Unlike previous World Cup cycles, in which global sports brands built attention around one major advertising film, Nike has this time chosen to completely fragment its communication and transform it into a multi-month digital ecosystem of content, collaborations, and community-driven moments.
At the center of the new strategy is the “12 Weeks of Football” platform, designed as a continuous flow of content that will run throughout the summer leading up to the 2026 World Cup.
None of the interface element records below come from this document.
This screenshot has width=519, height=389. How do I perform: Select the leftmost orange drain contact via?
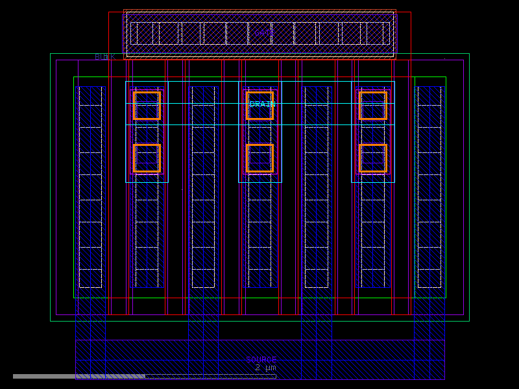(147, 107)
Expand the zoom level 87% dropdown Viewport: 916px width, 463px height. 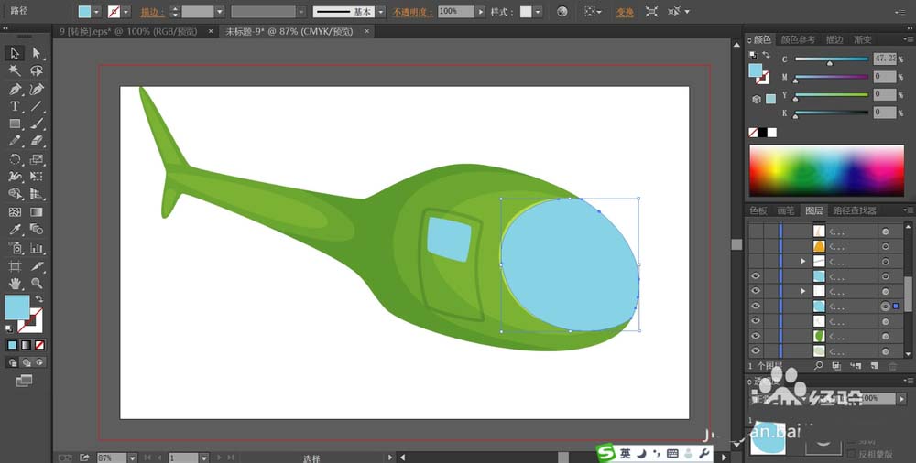click(133, 457)
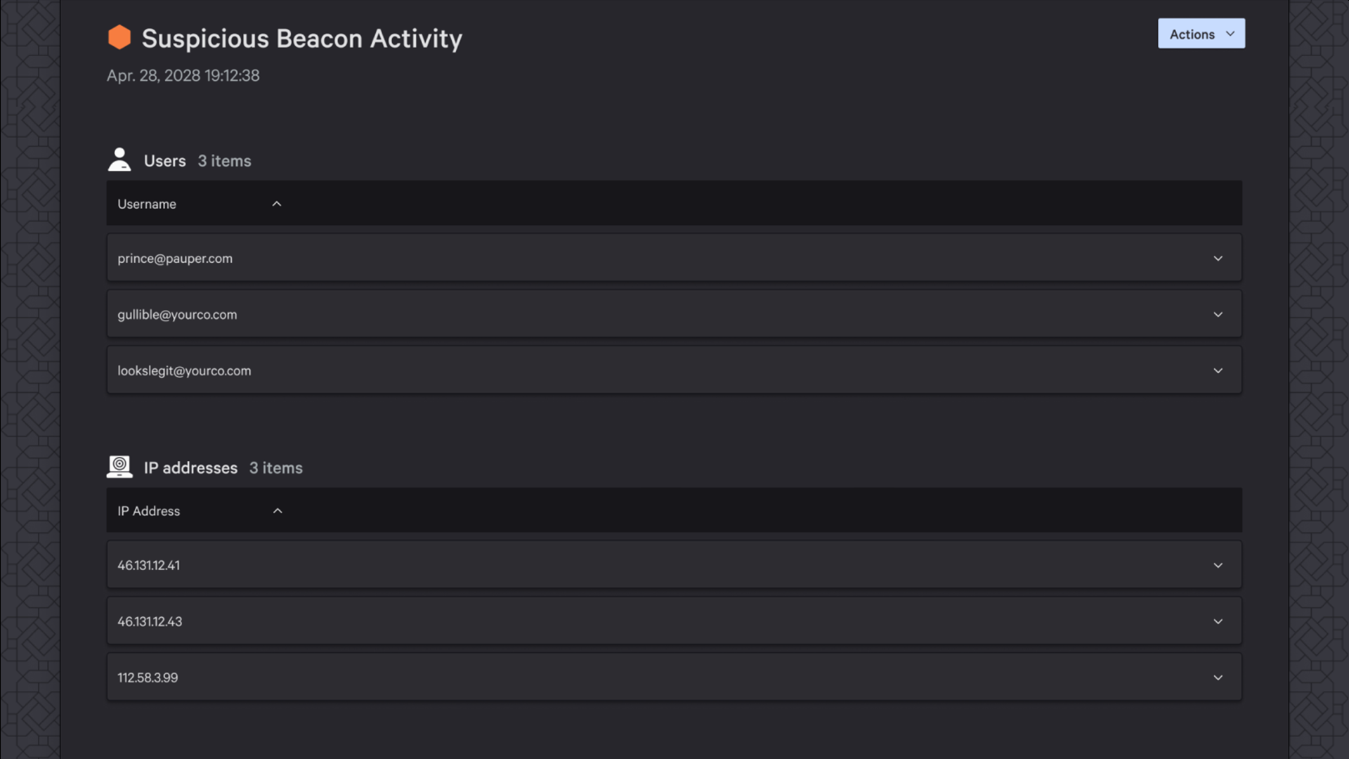Screen dimensions: 1349x759
Task: Expand the 46.131.12.41 IP address row
Action: click(x=1218, y=565)
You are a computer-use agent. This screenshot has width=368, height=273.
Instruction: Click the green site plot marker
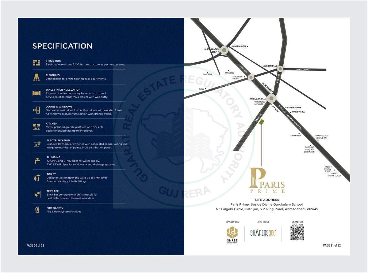coord(262,122)
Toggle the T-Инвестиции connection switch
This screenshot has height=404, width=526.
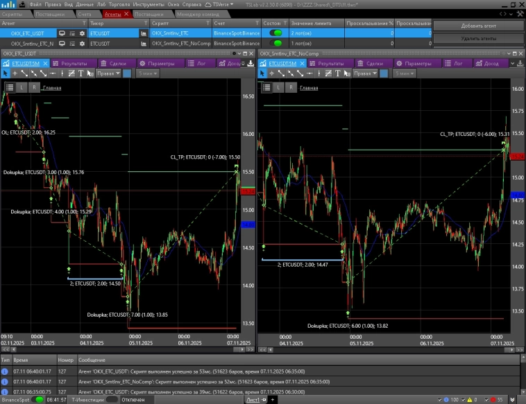(x=112, y=400)
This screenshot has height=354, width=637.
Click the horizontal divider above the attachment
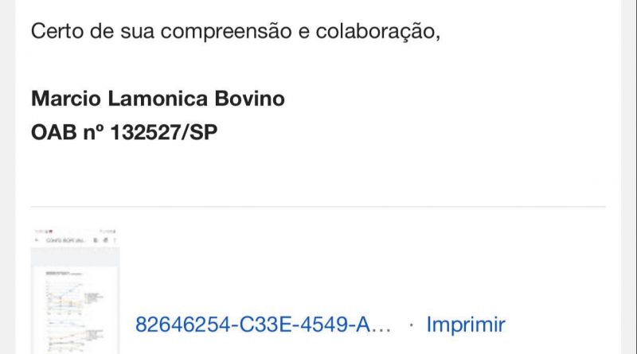319,207
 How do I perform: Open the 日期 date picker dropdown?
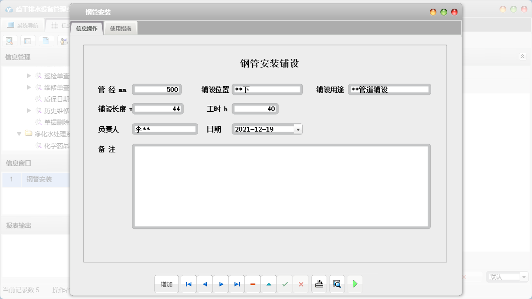pos(297,129)
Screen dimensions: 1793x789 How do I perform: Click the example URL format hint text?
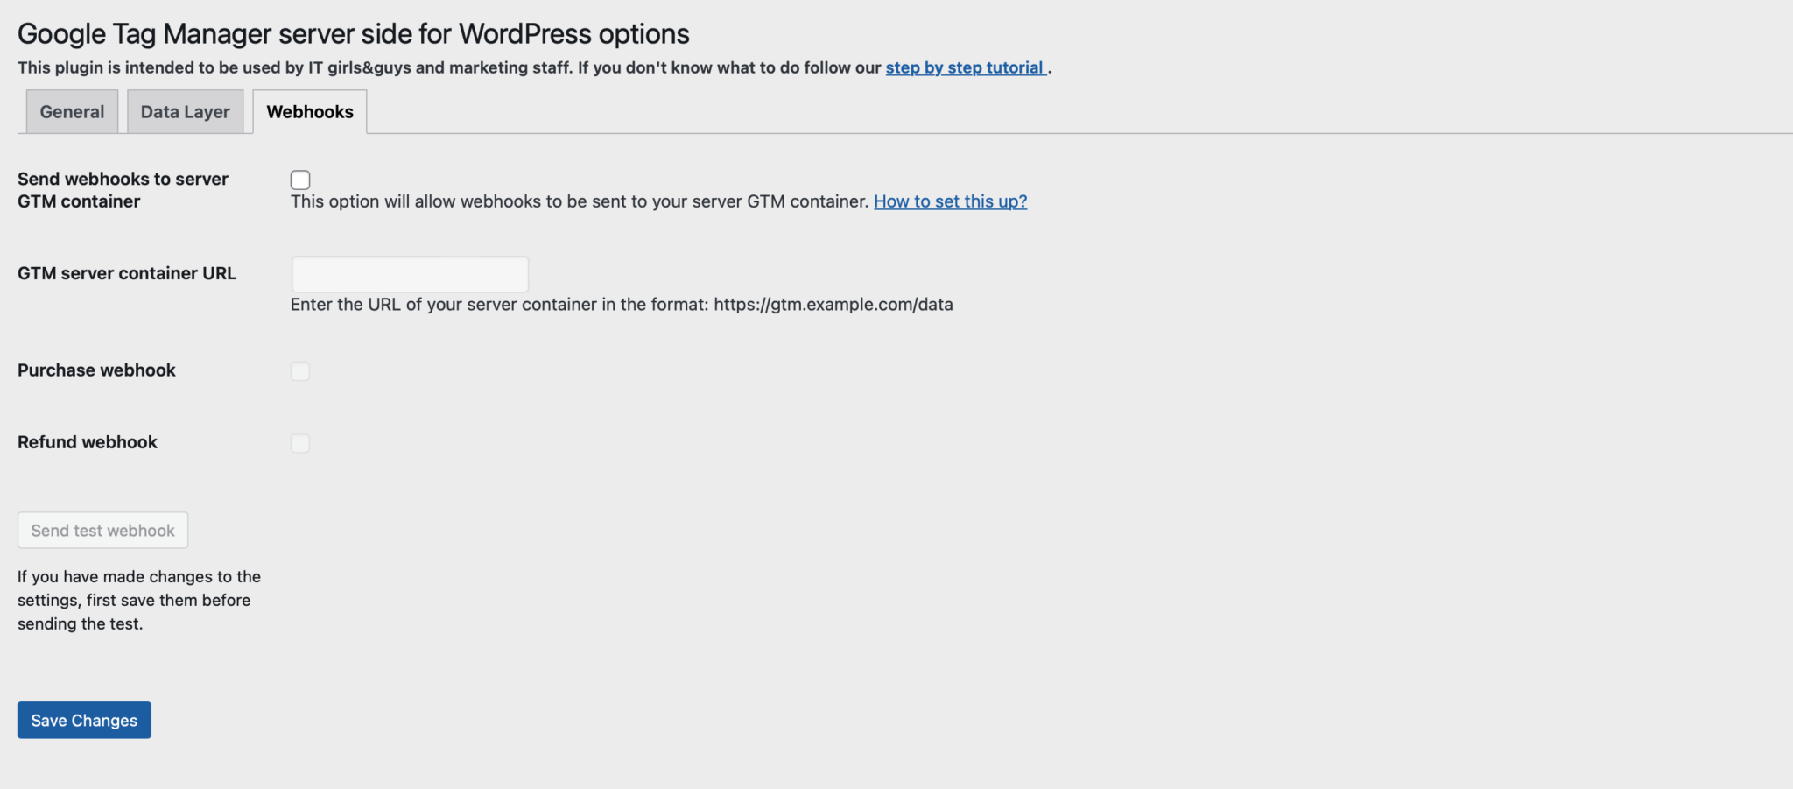coord(622,305)
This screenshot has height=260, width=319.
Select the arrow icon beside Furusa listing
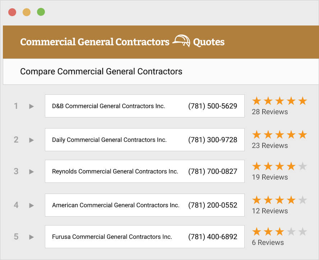[31, 237]
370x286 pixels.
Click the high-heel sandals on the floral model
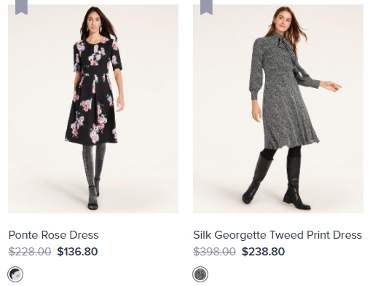[x=94, y=196]
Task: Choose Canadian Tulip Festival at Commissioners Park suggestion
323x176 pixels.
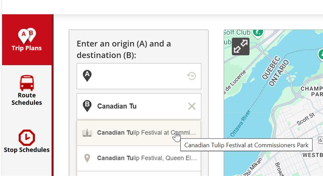Action: click(139, 133)
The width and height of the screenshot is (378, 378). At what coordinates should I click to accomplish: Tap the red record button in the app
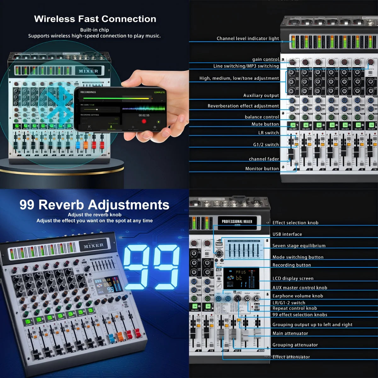click(144, 121)
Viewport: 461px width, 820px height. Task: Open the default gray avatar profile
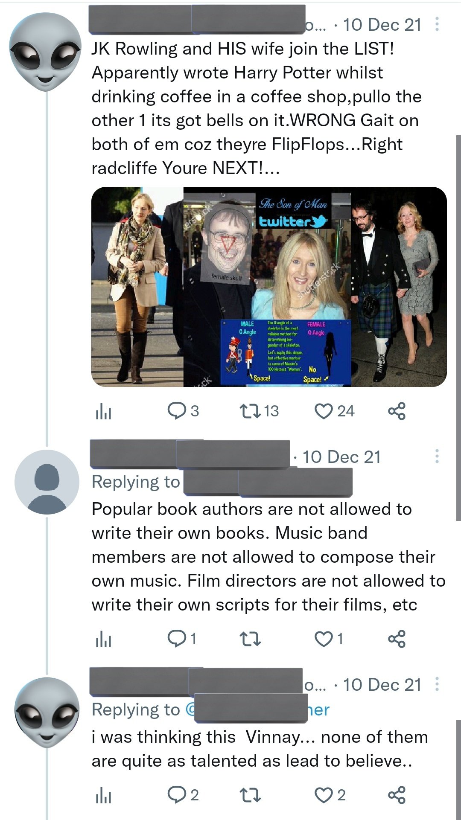[x=47, y=482]
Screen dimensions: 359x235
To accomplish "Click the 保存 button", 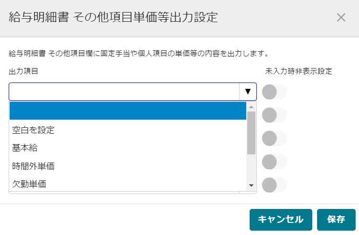I will tap(336, 220).
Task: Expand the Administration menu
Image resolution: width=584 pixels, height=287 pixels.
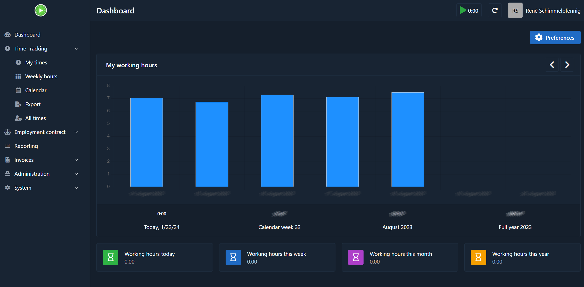Action: pyautogui.click(x=76, y=174)
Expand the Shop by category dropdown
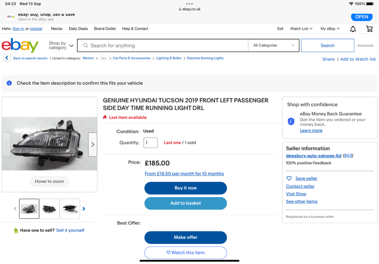This screenshot has height=264, width=379. [x=61, y=45]
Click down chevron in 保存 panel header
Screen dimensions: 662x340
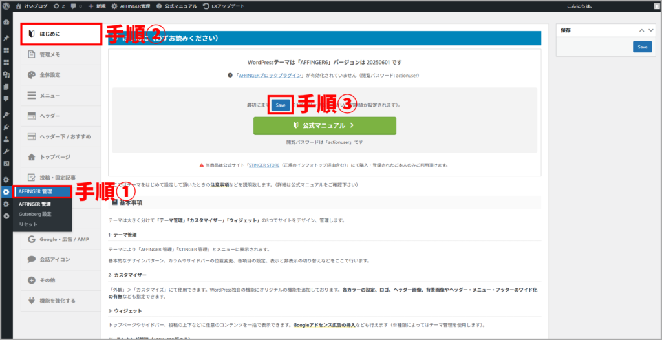pyautogui.click(x=651, y=30)
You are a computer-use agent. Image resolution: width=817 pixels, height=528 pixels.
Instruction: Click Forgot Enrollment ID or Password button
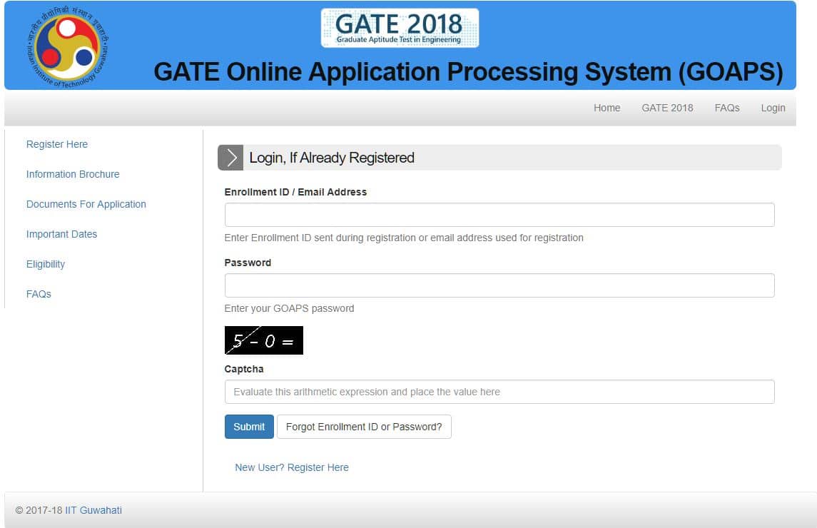pyautogui.click(x=364, y=427)
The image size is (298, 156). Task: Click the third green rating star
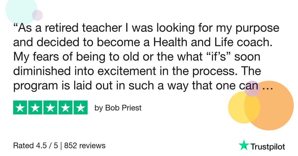tap(50, 108)
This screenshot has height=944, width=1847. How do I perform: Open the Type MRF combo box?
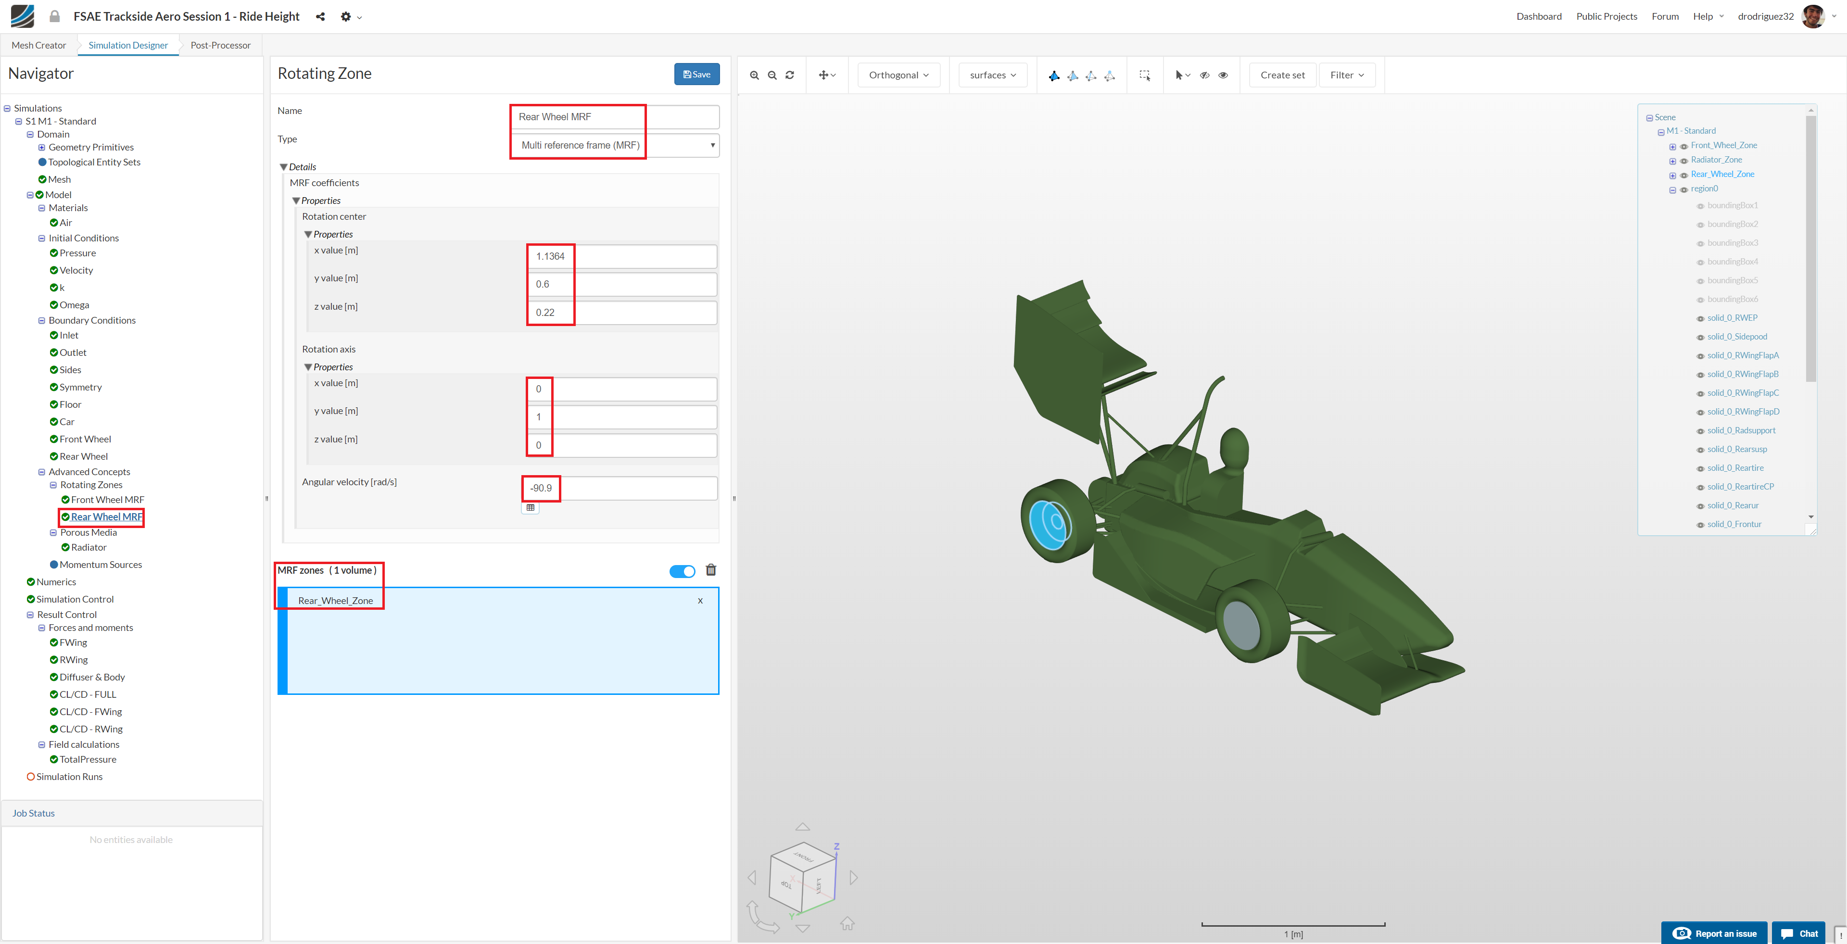point(614,146)
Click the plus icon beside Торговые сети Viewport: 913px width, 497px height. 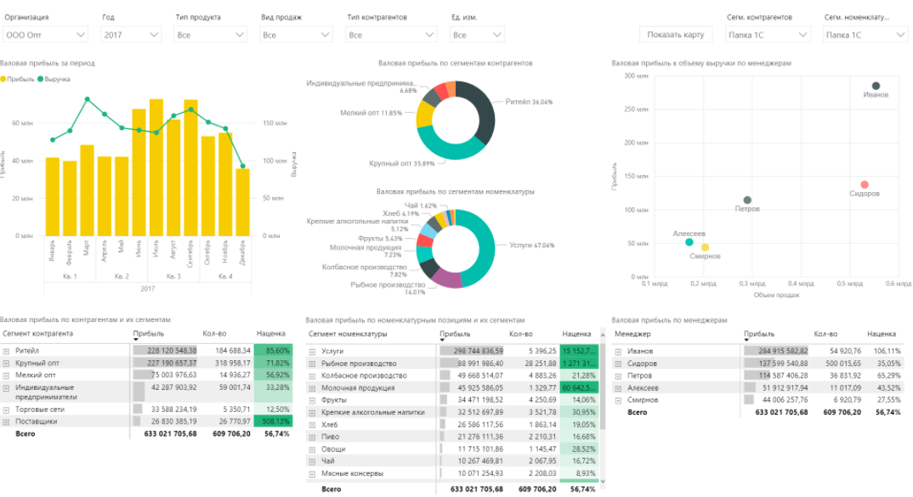(x=7, y=409)
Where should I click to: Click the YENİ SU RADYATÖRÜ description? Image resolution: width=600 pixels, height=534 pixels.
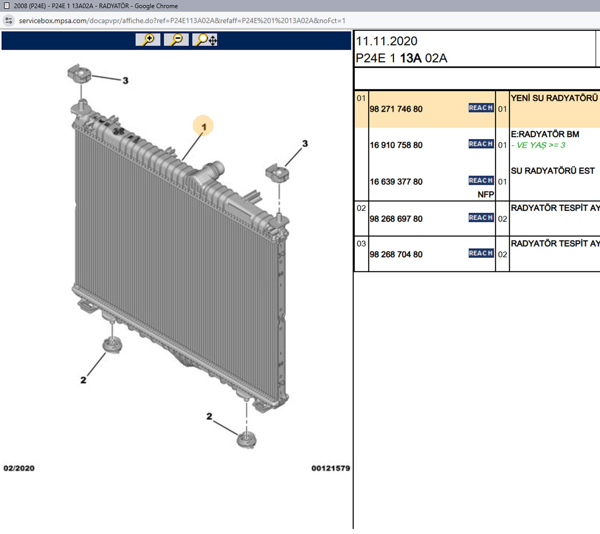(x=554, y=98)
The campaign did not begin with a traditional cinematic spot, but with a series of 42 Polaroid photographs distributed across social media platforms. The images are intentionally raw, spontaneous, and almost chaotic – feeling more like an internet dump or a pop culture group chat than a traditional global sports campaign.
That aesthetic approach reveals the broader logic behind the entire project. Nike is clearly no longer trying to create one dominant advertising moment capable of controlling audience attention for a few days. Instead, the focus shifts toward constant presence within feeds, social media culture, and the crossover space between sport, fashion, music, and entertainment.
The photographs feature Cristiano Ronaldo, Erling Haaland, Kylian Mbappé, and Ronaldinho, alongside Kim Kardashian, Travis Scott, Serena Williams, Central Cee, Young Miko, and BLACKPINK star Lisa.
That combination of names is far from accidental. The campaign clearly demonstrates that Nike no longer treats football solely as a sporting event, but as a global lifestyle phenomenon that operates equally through streetwear, music, celebrity culture, and online communities.
An important role within the strategy is also played by NIKE TOMA (“Take the Game”), a platform focused on street football and content created by younger communities and local players. Through this, the company further emphasizes a community-driven approach while moving away from the traditional model of mass broadcast communication.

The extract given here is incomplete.